I ask “whose body is this?”

 

are these flushes of fire a compass

guiding me to my next mapping

or are they flames of memory

my past my body

addiction pain loss grief

finally leaving my story

 

as I walk towards myself

my butt stretches up kissing my hips

which lap in to my back

 

my body

it never lies to me

I step inside

and make myself at home

2. Hokianga Harbour

 

ancient

light

 

a

tide

that

breathes

 

how many taniwha

kauri logs & dolphins & ships

have you carried?

 

Koutu boulders

Tāne Mahuta’s shoulders

 

oh Wikipedia

              yeah, right

 

“Today the harbour, like the Reformation itself, stands between Protestant and Catholic.”

 

car ferry               to Kohukohu

your bar is crossed

flooded roads       to Panguru

 

waterlogged waka

time will tell

shipwrecked

 

“It was this encroachment of British colonial laws over Māori autonomy that instigated

an armed protest, the response to which became known as the Dog Tax War.”

 

dark sky sanctuary

open

three lashed estuaries

 

your dunes hold me

close

my bones are yours

 

3. Wayne

 

Instructions

 

1. find a notebook

2. go to a blank page in that notebook

3. tear that blank page out of that notebook

4. using your right hand scrunch that paper

5. using your right hand throw that paper to the ground

6. find a pen

7. using your left hand throw that pen in the direction of the paper

8. imagine the paper is a body and the pen is a needle

 

 

 

Finding Him

 

I arrived home after having been out with friends at the pub.  I shared a house with three people and guessed I was home alone because there were no lights on. Cold and quiet at 11.30pm.

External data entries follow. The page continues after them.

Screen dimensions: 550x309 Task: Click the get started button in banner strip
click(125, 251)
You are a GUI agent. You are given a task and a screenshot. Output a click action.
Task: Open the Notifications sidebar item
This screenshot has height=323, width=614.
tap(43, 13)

I made my way up to the lounge room and turned on the tv. I started to watch ‘Rage’. A couple of minutes later the electric alarm clock in Wayne’s room started to beep.  He worked night-shifts as a shelf-filler at Coles and would often sleep through the alarm so it wasn’t unusual that the alarm relentlessly beeped. Soon the telephone rang. It was his manager asking if he could speak to Wayne. I knocked on Wayne’s door which was slightly ajar, I pushed it open gently and saw him.